For many policymakers, Gabriel’s assessment is certain to raise questions about the future of one of the most prominent issues of foreign policy for the United States and the European Union: the 2015 nuclear agreement between Iran and the P5+1 group of nations, consisting of the US, Britain, France, Germany, Russia, and China.

On Wednesday, a number of members of the European Parliament affiliated with the Friends of a Free Iran intergroup held a meeting in which they accused EU leaders of being obsessed with the nuclear deal to such an extent that they had proven willing to overlook Iranian human rights abuses and acts of regional belligerence. On the other hand, CNBC reported that in a meeting of foreign ministers held in Brussels on the same day, NATO Secretary General Jens Stoltenberg advocated for Western powers to keep the nuclear agreement separate from the issue of Iran-backed terrorism. But many critics of the Iranian regime consider this to be practically impossible.

Participants in the European Parliament meeting criticized EU foreign policy chief Federica Mogherini for encouraging Western businesses to pursue investments in Iran, apparently without regard for how this capital might be misused by the Iranian regime or the economically powerful Revolutionary Guards for the purposes of regional imperialism and domestic repression. Despite this criticism, Mogherini herself reasserted the EU’s commitment to preserving the Joint Comprehensive Plan of Action and keeping it separate from other issues involving the Islamic Republic.

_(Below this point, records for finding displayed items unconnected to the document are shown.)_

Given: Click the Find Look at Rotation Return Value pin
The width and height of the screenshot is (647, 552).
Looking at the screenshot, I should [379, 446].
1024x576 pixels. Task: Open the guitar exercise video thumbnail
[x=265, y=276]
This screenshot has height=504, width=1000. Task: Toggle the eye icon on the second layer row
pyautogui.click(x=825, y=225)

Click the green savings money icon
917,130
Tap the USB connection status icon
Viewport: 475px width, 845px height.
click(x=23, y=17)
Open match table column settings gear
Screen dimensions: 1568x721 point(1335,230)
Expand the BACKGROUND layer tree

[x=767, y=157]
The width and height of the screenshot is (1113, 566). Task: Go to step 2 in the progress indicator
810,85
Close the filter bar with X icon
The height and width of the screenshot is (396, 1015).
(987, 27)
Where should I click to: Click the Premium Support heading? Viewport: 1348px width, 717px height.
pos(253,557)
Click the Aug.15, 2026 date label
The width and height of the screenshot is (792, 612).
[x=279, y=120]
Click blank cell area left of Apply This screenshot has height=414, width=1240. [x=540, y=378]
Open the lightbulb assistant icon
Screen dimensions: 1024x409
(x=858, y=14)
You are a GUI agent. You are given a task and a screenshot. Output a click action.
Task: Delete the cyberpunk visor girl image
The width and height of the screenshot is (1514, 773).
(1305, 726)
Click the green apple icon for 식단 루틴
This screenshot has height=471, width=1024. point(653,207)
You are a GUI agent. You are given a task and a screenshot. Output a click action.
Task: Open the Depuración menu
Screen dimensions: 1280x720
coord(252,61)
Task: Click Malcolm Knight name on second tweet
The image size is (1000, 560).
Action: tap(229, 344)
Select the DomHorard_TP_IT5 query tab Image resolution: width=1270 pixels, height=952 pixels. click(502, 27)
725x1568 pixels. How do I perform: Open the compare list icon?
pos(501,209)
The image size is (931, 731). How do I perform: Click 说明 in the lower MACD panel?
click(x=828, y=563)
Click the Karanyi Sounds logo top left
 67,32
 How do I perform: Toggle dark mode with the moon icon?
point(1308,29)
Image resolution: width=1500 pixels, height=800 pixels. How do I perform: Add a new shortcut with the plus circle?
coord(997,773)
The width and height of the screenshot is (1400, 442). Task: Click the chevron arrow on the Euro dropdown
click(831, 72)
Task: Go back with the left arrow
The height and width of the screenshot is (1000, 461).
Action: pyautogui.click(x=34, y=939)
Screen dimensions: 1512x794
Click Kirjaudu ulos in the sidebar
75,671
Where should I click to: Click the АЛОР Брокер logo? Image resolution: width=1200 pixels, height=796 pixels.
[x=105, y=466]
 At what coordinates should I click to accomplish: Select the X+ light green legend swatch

As the Associated Press reports, her remarks came in the wake of a meeting with US Secretary of State Rex Tillerson, in which she argued that undermining the JCPOA would put the world community in a worse position to address other issues. Yet the German Foreign Minister’s remarks raise questions about this claim and highlight the possibility that the Iranians might consider the nuclear deal to be useful if it advances imperialist goals and expendable otherwise.

In October, US President Donald Trump withheld certification of Iran’s compliance with the JCPOA, claiming that provocative Iranian activities such as ballistic missile tests constituted violations of the “spirit” of the agreement. Nonetheless, the deal remained in effect and the US Congress is nearing the end of the process whereby it must decide whether to continue extending relief from economic sanctions against the Islamic Republic.

Al Jazeera reported that after his meeting with Mogherini, the American Secretary of State indicated that the US still aimed to alter the nuclear deal without dismantling it, in hopes that doing so would allow the international community to address Iranian behaviors that have been neglected in the midst of an expansion of Iranian influence. Of course, Tehran rejects any notion of a revised agreement, and now it remains to be seen whether the regime will indeed allow the JCPOA to fail in order to preserve its regional advances, as well as whether the international community will let the deal go in order to curtail them.